Decision needed: Choose storage strategy per platform
Revised Mechanics:
Finance Branch:
- App organizes personal/business finances
- Calculates "excess" (disposable income after essentials)
- Suggests optional donation from excess to green initiatives
- User can accept/decline/adjust amount
Productivity Branch:
- Free core tools (focus timer, calendar/email AI)
- Paid themed skins/accessories (UI customization)
- All profits from sales go to green causes
- Transparency on donation amounts
Homeowner Branch:
- Free carbon footprint calculations
- Free pathways to reduce emissions (solar, insulation, etc.)
- Partnerships with green vendors (solar installers, etc.)
- Referral fees go to green causes
Questions:
- What green initiatives do we partner with? (Tree planting?
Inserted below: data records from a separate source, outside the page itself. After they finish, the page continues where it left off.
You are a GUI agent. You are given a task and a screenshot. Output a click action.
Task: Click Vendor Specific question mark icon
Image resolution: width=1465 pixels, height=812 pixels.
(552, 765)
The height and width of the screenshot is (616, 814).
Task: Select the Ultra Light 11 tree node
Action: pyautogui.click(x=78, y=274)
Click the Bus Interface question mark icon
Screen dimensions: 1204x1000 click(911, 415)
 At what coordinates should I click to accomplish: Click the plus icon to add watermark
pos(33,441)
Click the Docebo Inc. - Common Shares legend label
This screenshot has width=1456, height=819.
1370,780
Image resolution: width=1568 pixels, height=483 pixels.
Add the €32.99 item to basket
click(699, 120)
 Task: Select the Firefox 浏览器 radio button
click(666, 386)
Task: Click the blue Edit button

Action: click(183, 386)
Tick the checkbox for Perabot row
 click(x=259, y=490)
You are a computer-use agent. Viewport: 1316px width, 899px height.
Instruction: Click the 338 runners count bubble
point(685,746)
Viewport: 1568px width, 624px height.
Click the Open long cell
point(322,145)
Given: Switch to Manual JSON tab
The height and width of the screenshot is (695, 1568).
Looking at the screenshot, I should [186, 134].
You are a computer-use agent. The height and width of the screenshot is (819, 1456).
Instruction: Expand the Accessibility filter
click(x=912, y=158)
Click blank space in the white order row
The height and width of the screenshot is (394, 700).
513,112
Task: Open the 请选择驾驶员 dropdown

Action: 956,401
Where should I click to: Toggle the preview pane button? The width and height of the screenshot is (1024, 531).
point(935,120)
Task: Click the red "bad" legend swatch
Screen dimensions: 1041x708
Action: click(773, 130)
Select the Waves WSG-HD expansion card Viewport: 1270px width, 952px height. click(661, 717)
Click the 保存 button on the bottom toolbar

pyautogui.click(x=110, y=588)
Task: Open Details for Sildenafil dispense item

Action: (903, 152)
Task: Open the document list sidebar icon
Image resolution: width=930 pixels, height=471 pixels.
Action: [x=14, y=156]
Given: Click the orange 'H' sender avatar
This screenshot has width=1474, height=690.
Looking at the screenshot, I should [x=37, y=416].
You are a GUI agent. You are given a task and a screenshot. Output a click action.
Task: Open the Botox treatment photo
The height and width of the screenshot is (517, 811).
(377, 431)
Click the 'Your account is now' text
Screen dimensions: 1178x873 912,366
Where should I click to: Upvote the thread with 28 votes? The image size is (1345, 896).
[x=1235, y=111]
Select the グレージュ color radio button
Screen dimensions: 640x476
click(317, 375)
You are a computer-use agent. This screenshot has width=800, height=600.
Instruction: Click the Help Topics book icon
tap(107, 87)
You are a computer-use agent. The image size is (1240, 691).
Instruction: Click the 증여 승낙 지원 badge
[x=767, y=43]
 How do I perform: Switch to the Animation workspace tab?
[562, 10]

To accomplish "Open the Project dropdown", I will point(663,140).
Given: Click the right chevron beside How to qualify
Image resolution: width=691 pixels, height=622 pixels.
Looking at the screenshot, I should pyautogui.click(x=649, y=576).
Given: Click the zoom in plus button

Carbon offset? Renewables?)
- How do we verify donations actually happen? (Payment integration? Transparency reports?)
- Is donation required to unlock features or purely optional? (Always optional)
- How do we handle different currencies/regions?
Decision needed: Define green initiative mechanics and partnerships
Core Requirement: On-device validation of recycling tasks (paper bag usage, correct sorting).
Questions:
- Which computer vision approach? (Lightweight CNN? Rule-based detection? Hybrid?)
- How to train/validate models? (Custom dataset? Transfer learning?)
- Where do models live? (Bundled with app? Downloaded on unlock? Per-platform?)
- Confidence thresholds for validation? (How strict? False positive handling?)
- Privacy considerations? (Images stay on-device? Optionally uploaded for model improvement?)
- Fallback if device can't run CV? (Manual validation? Skip validation? Link to capable device?)
Edge Processing Priority:
- Desktop: Full CV models, high accuracy
- Mobile: Lightweight models, acceptable accuracy
- Web: Very lightweight or rule-based, lower accuracy
- If Mobile/Web can't process → offload to linked Desktop
Decision needed: Define image validation approach and model distribution strategy
Decision: MVP includes Mobile + Desktop, device linking, ML-based recycling validation, finance module with budget analysis
MVP Features:
- Mobile app (React Native) + Desktop app (Tauri)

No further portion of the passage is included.